### Records to use
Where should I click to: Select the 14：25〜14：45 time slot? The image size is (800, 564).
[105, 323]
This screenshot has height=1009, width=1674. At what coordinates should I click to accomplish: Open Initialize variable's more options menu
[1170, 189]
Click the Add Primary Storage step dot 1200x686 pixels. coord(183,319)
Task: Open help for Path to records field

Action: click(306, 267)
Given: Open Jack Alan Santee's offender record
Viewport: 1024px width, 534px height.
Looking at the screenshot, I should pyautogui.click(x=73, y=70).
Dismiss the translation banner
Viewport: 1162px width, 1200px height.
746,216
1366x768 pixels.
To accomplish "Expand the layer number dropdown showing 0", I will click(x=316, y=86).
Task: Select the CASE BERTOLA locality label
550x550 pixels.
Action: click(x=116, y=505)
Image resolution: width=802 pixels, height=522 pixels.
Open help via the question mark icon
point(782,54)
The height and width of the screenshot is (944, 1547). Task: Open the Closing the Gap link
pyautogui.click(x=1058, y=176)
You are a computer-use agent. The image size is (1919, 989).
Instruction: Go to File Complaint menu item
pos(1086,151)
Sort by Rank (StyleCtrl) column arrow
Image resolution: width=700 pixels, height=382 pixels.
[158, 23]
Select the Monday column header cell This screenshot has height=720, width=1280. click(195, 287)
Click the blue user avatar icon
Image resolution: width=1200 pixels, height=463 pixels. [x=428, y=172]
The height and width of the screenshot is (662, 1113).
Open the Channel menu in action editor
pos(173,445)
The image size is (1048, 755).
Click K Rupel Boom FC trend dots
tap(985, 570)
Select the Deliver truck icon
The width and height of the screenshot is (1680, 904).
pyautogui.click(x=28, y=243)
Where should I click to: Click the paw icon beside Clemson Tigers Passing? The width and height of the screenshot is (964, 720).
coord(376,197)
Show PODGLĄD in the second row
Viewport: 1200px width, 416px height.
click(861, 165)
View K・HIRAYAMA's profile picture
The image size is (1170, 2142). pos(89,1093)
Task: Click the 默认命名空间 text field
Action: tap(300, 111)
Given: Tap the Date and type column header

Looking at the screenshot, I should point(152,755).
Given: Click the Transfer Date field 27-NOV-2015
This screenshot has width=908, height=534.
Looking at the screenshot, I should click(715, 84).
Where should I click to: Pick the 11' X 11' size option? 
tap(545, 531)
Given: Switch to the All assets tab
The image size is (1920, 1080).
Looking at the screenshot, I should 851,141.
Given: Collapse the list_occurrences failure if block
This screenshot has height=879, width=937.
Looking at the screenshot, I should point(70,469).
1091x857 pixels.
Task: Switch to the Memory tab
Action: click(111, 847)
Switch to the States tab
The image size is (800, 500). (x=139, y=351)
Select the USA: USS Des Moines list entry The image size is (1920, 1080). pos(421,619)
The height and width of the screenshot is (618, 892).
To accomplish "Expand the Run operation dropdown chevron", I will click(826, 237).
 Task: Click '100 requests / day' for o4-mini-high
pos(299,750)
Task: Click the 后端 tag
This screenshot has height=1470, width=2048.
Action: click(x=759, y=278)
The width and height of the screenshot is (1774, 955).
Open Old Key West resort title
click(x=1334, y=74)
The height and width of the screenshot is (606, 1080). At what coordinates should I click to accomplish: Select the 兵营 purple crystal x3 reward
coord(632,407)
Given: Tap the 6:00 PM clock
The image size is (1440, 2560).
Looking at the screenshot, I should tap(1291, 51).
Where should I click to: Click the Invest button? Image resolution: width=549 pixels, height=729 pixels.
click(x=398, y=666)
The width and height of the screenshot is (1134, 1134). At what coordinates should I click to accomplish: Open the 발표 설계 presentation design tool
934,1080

### Task objective
Reproduce the material starting at the line that contains "Switch to the States tab" and ending at the end of the material, switching "Invest" to "Deposit" and leaving everything else unchanged.

### Exercise answer
Switch to the States tab
The image size is (800, 500). (x=139, y=351)
Select the USA: USS Des Moines list entry The image size is (1920, 1080). pos(421,619)
The height and width of the screenshot is (618, 892).
To accomplish "Expand the Run operation dropdown chevron", I will click(826, 237).
 Task: Click '100 requests / day' for o4-mini-high
pos(299,750)
Task: Click the 后端 tag
This screenshot has height=1470, width=2048.
Action: click(x=759, y=278)
The width and height of the screenshot is (1774, 955).
Open Old Key West resort title
click(x=1334, y=74)
The height and width of the screenshot is (606, 1080). At what coordinates should I click to accomplish: Select the 兵营 purple crystal x3 reward
coord(632,407)
Given: Tap the 6:00 PM clock
The image size is (1440, 2560).
Looking at the screenshot, I should tap(1291, 51).
Where should I click to: Click the Deposit button? Image resolution: width=549 pixels, height=729 pixels.
click(x=398, y=666)
The width and height of the screenshot is (1134, 1134). At what coordinates should I click to accomplish: Open the 발표 설계 presentation design tool
934,1080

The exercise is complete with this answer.